## EXERCISE DIRECTIONS
Restate verbatim the span of lines below between the line with "Image resolution: width=387, height=2576." and the line with "[Print article <", including those two lines, and only that span.

## DATA TO PROCESS
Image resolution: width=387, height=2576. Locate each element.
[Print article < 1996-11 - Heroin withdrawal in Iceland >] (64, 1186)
...
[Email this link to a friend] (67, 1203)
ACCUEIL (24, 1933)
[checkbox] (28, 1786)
...
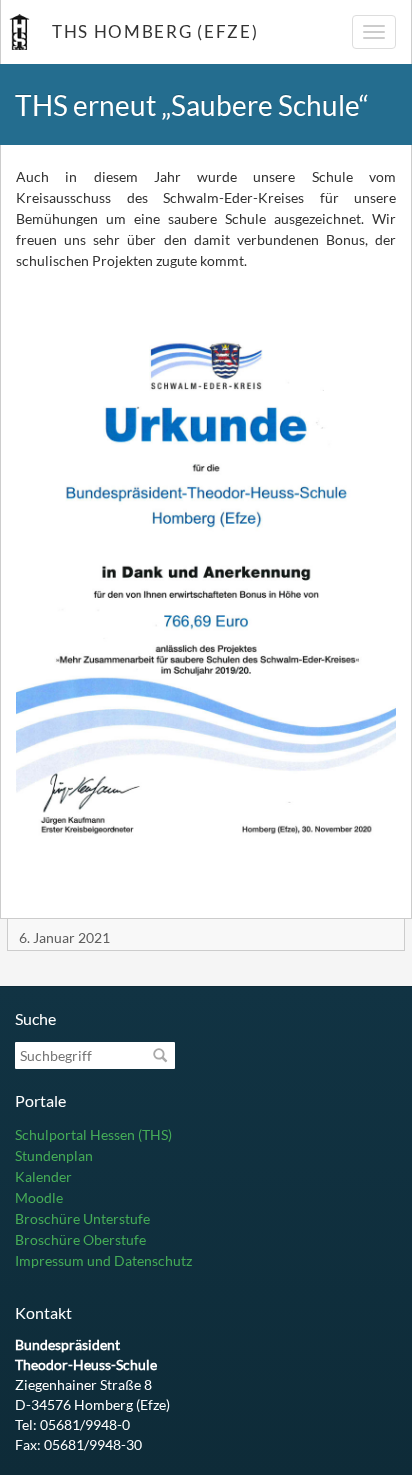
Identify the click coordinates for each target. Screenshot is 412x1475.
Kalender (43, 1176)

## SOLUTION
Image resolution: width=387, height=2576. Locate each element.
[Print article < 1996-11 - Heroin withdrawal in Iceland >] (64, 1186)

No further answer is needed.